The cheers grew louder as the back door to the armory opened like a mouth and the figures disappeared.
Dodge was alone in the headlights.
He heard the bells of a nearby church.
He smelled the bread from a nearby bakery.
He looked at the blood on his hands and on his forearms and ripped at his torn shirt and tried to stop the bleeding.
EARLIER THAT DAY, the Old Jew warmed himself in a patch of sunlight in Santo Trafficante’s Vedado apartment as Beny Moré played on a new hi-fi Jimmy Longo brought from Tampa. Mary Josephine and Sarah Ann were at the beach with their mother, and Santo and the Old Jew discussed Catholic schools and grocery stores and perhaps hiring a full-time maid for the family. The Old Jew told stories of Santo’s father and of times twenty years back, and then he talked about Lucky Luciano trying to break his nose when he was a kid and he talked about Bugsy Siegel being stubborn about turning a profit in Las Vegas to the end, and the Old Jew’s voice trailed off with the cigar burning out in his hand. And Jimmy Longo would relight it and he would start again in that patch of light as if he were a mechanical toy loaded with a quarter. He’d take a sip off a cold daiquiri made fresh from grapefruit and lime, and they sat in a small circle, the three of them, with Lanksy’s two men waiting for him in the lobby reading copies of the
New York Times
and the
Wall Street Journal
with .38s packed tight against their ribs. “So we’re done?” asked Lansky, the Old Jew.
And Santo Trafficante looked at no one but Lansky and nodded.
He sat close to Lanksy in the falling afternoon light and pulled a cigarette from a silver case in his gray suit. He lit the cigarette and leaned back, and the men looked at each other and perhaps thought of nothing but money.
“Your family?”
Trafficante nodded. “Josephine and I have talked about it. My girls need a normal life.”

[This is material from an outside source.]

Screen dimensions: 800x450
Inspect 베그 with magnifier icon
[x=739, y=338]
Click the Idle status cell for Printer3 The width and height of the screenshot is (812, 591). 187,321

“America is goddamned smug and self-satisfied. There’s no room for men like us anymore. Your father would have done the same thing.”
Trafficante smoked down the cigarette and then held it tight in pinched fingers. He squinted his eyes in the light, and the sun had grown orange and dark along the bay and along the Malecón. He felt alone, but stronger in some way.
“You know I invited that son of a bitch Batista to the Nacional opening and he turned me down,” Lansky said. “He said he’d take a picture with Eartha Kitt for the papers but he wouldn’t stay. He doesn’t like the tourists to see the government hanging out in casinos.”
“He may have a point.”
“He may,” Lansky said. “The old days are gone, my friend. No more blood oaths and Sicilian bullshit. Everyone knows this. We make money here. We stand for nothing that is not business.”
“Of course.”
“I know about your troubles in Tampa,” Lansky said. “Can you leave them?”
He nodded.
“You are a smart boy. You’re young and you understand all this. But you know there are others, the New York people, who will be on us. I need to know you are with me and you stand for what we have here. This is our slice. I made this world and I made Batista and I made everything. That’s worth fighting for. In America, they’d lock us up like animals for being businessmen.”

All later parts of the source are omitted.